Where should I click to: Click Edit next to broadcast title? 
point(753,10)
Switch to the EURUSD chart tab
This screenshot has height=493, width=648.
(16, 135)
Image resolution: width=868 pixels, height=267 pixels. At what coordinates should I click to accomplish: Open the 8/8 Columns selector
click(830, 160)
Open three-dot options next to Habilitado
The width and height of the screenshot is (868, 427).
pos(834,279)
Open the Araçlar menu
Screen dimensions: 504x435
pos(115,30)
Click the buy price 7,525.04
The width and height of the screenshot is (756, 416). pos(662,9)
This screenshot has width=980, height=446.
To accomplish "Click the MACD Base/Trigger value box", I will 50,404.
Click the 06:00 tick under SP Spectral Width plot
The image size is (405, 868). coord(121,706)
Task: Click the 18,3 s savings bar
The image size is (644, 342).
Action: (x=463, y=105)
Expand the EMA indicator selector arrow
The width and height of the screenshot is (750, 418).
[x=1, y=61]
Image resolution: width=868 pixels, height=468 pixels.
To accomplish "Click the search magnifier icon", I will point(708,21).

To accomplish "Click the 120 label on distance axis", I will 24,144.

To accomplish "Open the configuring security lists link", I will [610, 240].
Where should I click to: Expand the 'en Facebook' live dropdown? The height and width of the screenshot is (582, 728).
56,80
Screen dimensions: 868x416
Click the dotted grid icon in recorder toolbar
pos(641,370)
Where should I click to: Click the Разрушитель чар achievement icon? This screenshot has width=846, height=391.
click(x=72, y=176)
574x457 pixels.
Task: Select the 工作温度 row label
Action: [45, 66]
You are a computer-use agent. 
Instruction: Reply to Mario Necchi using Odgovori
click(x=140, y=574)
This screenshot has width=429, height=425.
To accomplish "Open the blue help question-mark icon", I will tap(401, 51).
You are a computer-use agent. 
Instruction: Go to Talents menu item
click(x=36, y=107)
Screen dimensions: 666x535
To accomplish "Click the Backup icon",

----------------

(EXERCISE PROMPT): All lines from the beginning of the entries through the line marked "Open three-dot options next to Habilitado" are to be output exactly; nothing else belongs in the answer.

(EXPECTED ANSWER):
Where should I click to: Click Edit next to broadcast title? 
point(753,10)
Switch to the EURUSD chart tab
This screenshot has height=493, width=648.
(16, 135)
Image resolution: width=868 pixels, height=267 pixels. At what coordinates should I click to accomplish: Open the 8/8 Columns selector
click(830, 160)
Open three-dot options next to Habilitado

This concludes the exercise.